I think life choices make a massive difference. We live rurally (through necessity) and hence pay a fortune for oil to heat the house/water compared to somebody on gas. Also we have to run two cars to get to and from work and pay £100s on petrol a month. Also house prices are higher round here. We cannot move due to personal reasons and the fact that we are needed here.
Compare that with my colleague - almost identical income and mortgage. But she has 3 big holidays a year (we have none), drives a nice car and saves, saves, saves. But she lives near work, has one car in family, has a bigger house than us but it is new and therefore very heating efficient etc (compared to our old drafty money pit) and it needs no maintenance.
Life choices - we chose the hard route, she chose the easier!!!
It makes me feel regularly sad but I am not hard enough to leave - so my choice!

frogwatcher42 · 20/01/2014 17:38

And she got childcare from her mum/dad - we paid nursery fees!!!

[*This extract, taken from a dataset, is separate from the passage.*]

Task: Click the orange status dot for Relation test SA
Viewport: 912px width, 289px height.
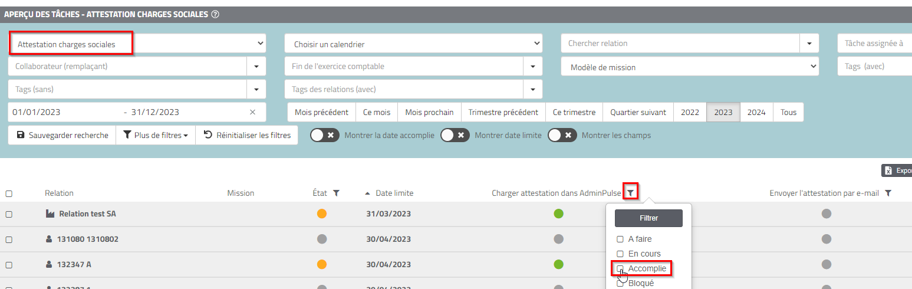Action: pyautogui.click(x=322, y=214)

ChocolateWombat · 20/01/2014 19:48

I don't think we have done too badly in terms of choices. I could have bought earlier when I had my first job and lived somewhere where property was cheap, but I delayed 3 years until I was in my second job and living elsewhere. However I have always saved and been pretty frugal. Have overpaid the mortgage especially when I still worked full time and in the last 5 years by maintaining old payments when interest rates fell. Guess I could have moved more often to bigger more expensive houses to benefit from equity rises, but then I'd have a bigger mortgage too. No major regrets so far. However not sure how affluent we will be in retirement.